Energy Conservation for Environmental Protection (3) Exposure to energy efficiency in day-to-day life to save money and energy, and thereby protect the environment.
EGEE 102 Energy Conservation for Environmental Protection (3)
(BA) This course meets the Bachelor of Arts degree requirements.
Energy is a vital component of modern society. Much of the general population believes that the energy sources we depend on are perpetual. While people believe that the energy use is the culprit for environmental damage, they are not aware of the methods and principles by which energy conversion devices operate. This general education course provides students with necessary knowledge and information on the main operating principles of devices/appliances that are in common use and information on which to make the right decision in selecting the most energy efficient and economical choice. These devices are day-to-day appliances such as refrigerators, washers and dryers, ovens, etc., and home heating or cooling and transportation choices. The course also provides necessary information on heating furnaces, insulation, doors and windows, lighting, and air conditioning principles. The objective of the course is to expose students to energy efficiency in day to day life in order to save money and energy and thereby protect the environment. This education is very important for all college students to turn them into environmentally-responsible individuals of this Global Village.
The course entails various simple but important group-activities/projects to reinforce the information taught through formal lectures. This is not meant to be a laboratory course or a research project. The group activities include conducting a set experiments and/or gathering and analyzing the data informally (at home) and formally presenting the observations to their peers both in writing and orally.
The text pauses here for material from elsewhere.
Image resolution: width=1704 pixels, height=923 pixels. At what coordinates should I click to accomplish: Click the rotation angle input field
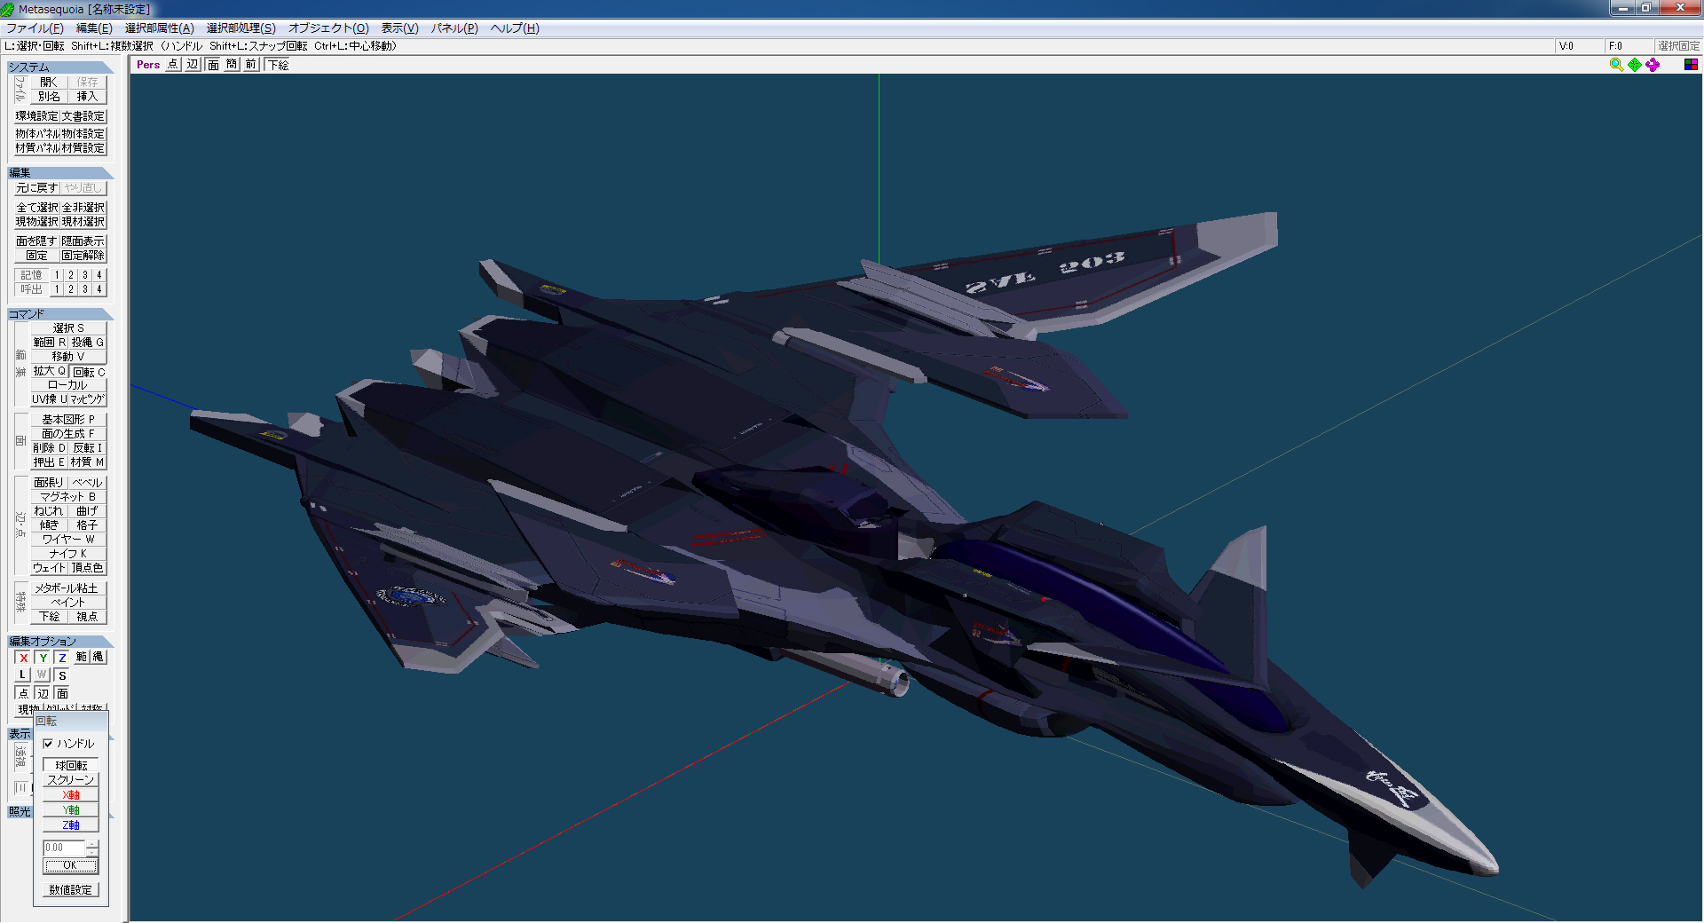click(64, 848)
Examples of group activities (fun) are: 1) conducting a home energy audit while walking around a house, apartment, trailer, etc. and taking notes on the cracks openings, caulking condition, insulating materials used, data on heating system, windows etc., and suggesting specific ways to conserve energy in the residence and 2) Energy usage analysis- involves analysis of home utility bills and energy consumption patterns and costs related to those for a year.
Student performance will be evaluated continuously through group activities, one mid-term exam, class participation and a final examination. Collaborative-activities are used in lieu of homework assignments. This course is a stand-alone General-Education course. The course is currently offered every Fall and Spring semesters with a total target enrollment of approximately 40 students per semester.
Note : Class size, frequency of offering, and evaluation methods will vary by location and instructor. For these details check the specific course syllabus.